= COMPLETE THE FOLLOWING =
a – In the post on stackable data center switches, how many server-facing ports and uplinks does a typical 64-port 10GE ToR switch have at a 3:1 oversubscription ratio?
b – Say whether each statement agrees with the post on stackable data center switches. Answer yes or no for each, and quote the words of the post that decide it.
(i) Stacked switches are usually connected in a ring or a daisy chain.
(ii) HP uses special cables to connect stacked switches.
(iii) If most server traffic is northbound, the stacking penalty will be huge.
c – Carry on the post on stackable data center switches, starting after its last sentence.

Stackable Data Center Switches? Do the Math!
Imagine you have a typical 2-tier data center network (because 3-tier is so last millennium): layer-2 top-of-rack switches redundantly connected to a pair of core switches running MLAG (to get around spanning tree limitations) and IP forwarding between VLANs.
Next thing you know, a rep from your favorite vendor comes along and says: “did you know you could connect all ToR switches into a virtual fabric and manage them as a single entity?” Is that a good idea?
This blog post was written in the days when the data center switching vendors loved proprietary approaches to layer-2 fabrics. Those same vendors now admire EVPN and VXLAN, but you might still get exposed to “interesting” ideas, so it’s better to be prepared.
Assuming you have typical 64-port 10GE ToR switches and use pretty safe 3:1 oversubscription ratios, you have 48 10GE server-facing ports and 16 10GE (or 4 40GE) uplinks. If the core switch is non-blocking (please kick yourself if you bought an oversubscribed core switch in the last year or two), every server has equidistant bandwidth to every other server (servers connected to the same ToR switch are an obvious exception).
Unless you experience some nasty load balancing issues where numerous elephant flows hash onto the same physical link, every server gets ~3.33 Gbps of bandwidth toward any other server.
Now let’s connect the top-of-rack switches into a stack. Some vendors (example: Juniper) use special cables to connect them; others (HP, but also Juniper) connect them via regular 10GE links. In most scenarios I’ve seen so far you connect the switches in a ring or a daisy chain.
What happens next depends on the traffic profile in your data center. If most of your server traffic is northbound (example: VDI, simple web hosting), you probably won’t notice a difference, but if most of your traffic is going between servers (east-west traffic), the stacking penalty will be huge.

= STORED DATA =
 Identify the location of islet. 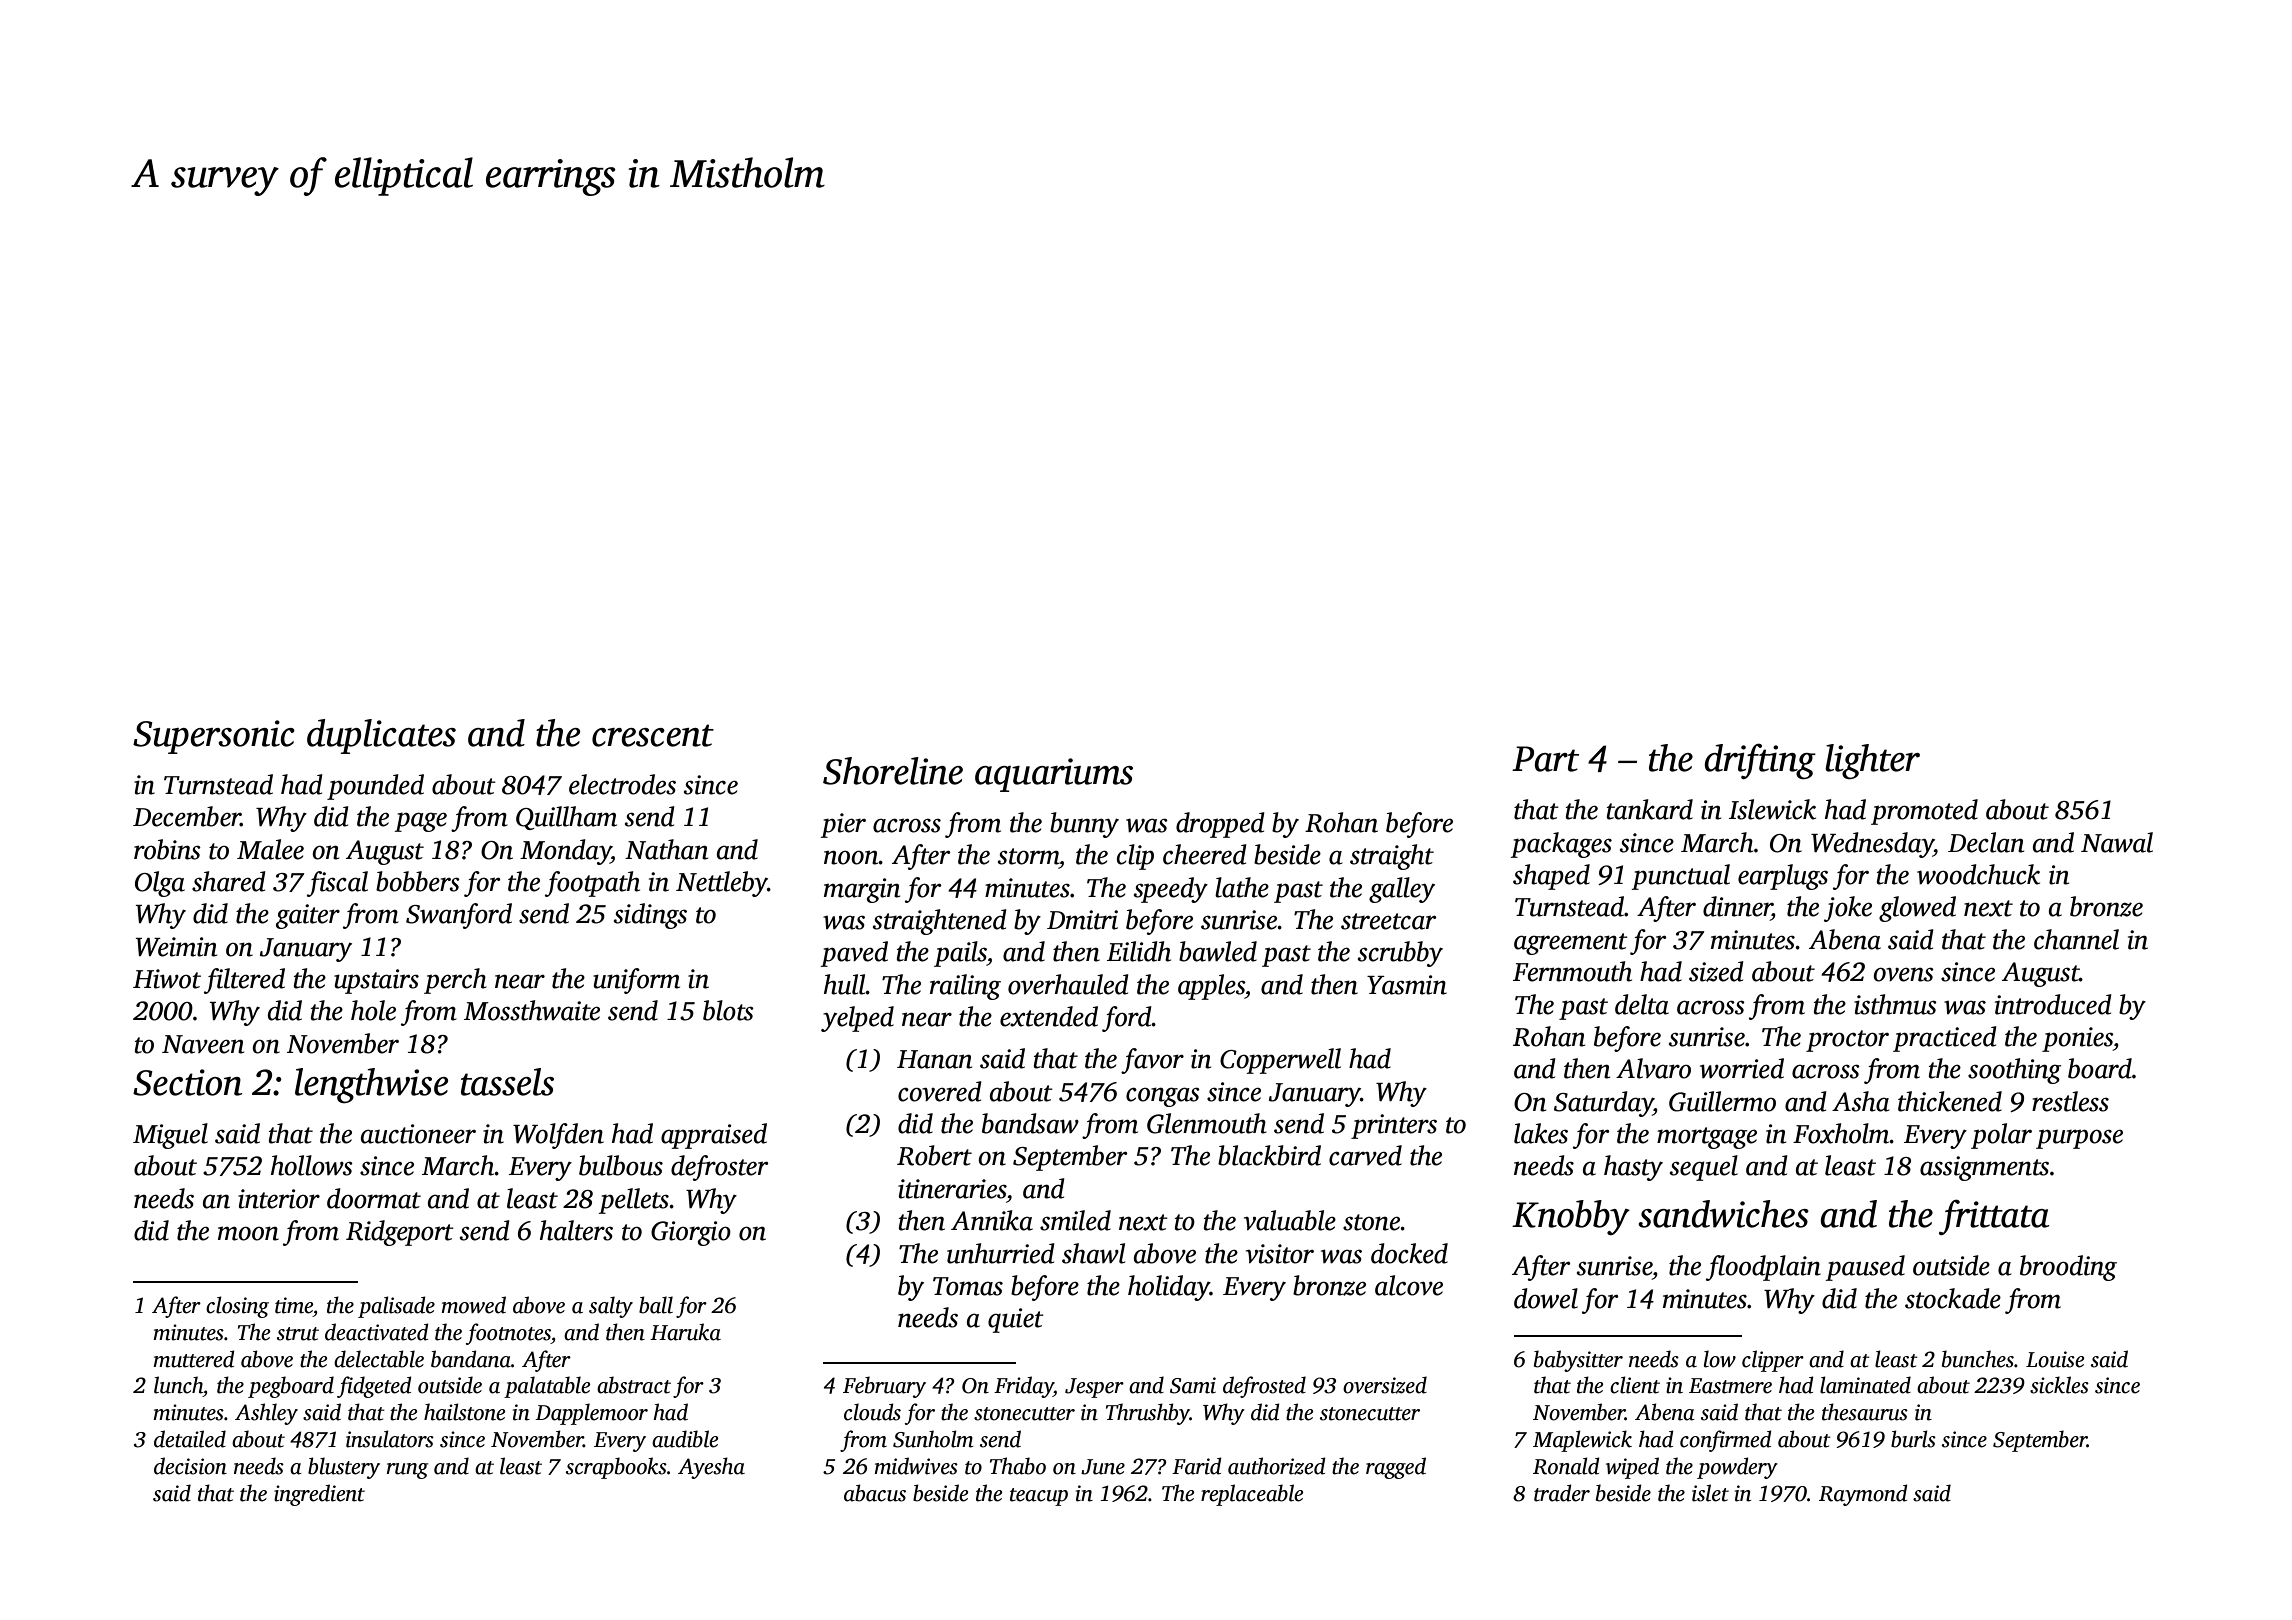
(1710, 1493).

= ANSWERS TO THE TASKS =
a – 48 10GE server-facing ports and 16 10GE (or 4 40GE) uplinks.

b –
(i) Yes: "In most scenarios I’ve seen so far you connect the switches in a ring or a daisy chain."
(ii) No: "Some vendors (example: Juniper) use special cables to connect them; others (HP, but also Juniper) connect them via regular 10GE links."
(iii) No: "If most of your server traffic is northbound (example: VDI, simple web hosting), you probably won’t notice a difference"

c –
The moment you merge the ToR switches into a stack (regardless of whether it’s called Virtual Chassis or Intelligent Resilient Framework) the traffic between servers connected to the same stack stays within the stack, and the only paths it can use are the links connecting the ToR switches.
Now do the math. Let’s assume we have four HP 5900 ToR switches in a stack, each switch with 48 server-facing 10GE ports and 4 40GE uplinks. The total uplink bandwidth is 640 Gbps (160 Gbps per switch times four ToR switches) and if half of your traffic is server-to-server traffic (it could be more, particularly if you use Ethernet for storage or backup connectivity), the total amount of server-to-server bandwidth in your network is 320 Gbps (which means you can push 640 Gbps between the servers using marketing math).
Figuring out the available bandwidth between ToR switches is a bit trickier. Juniper’s stacking cables work @ 128 Gbps. HP’s 5900s can use up to four physical ports in an IRF link; that would be 40Gbps if you use 10GE ports and 80Gbps if you use all four 40GE ports on an HP5900 for two IRF links.
You might get lucky with traffic distribution and utilize multiple segments in the ring/chain simultaneously, but regardless of how lucky you are, you’ll never get close to the bandwidth you had before you stacked the switches together, unless you started with a large oversubscription ratio.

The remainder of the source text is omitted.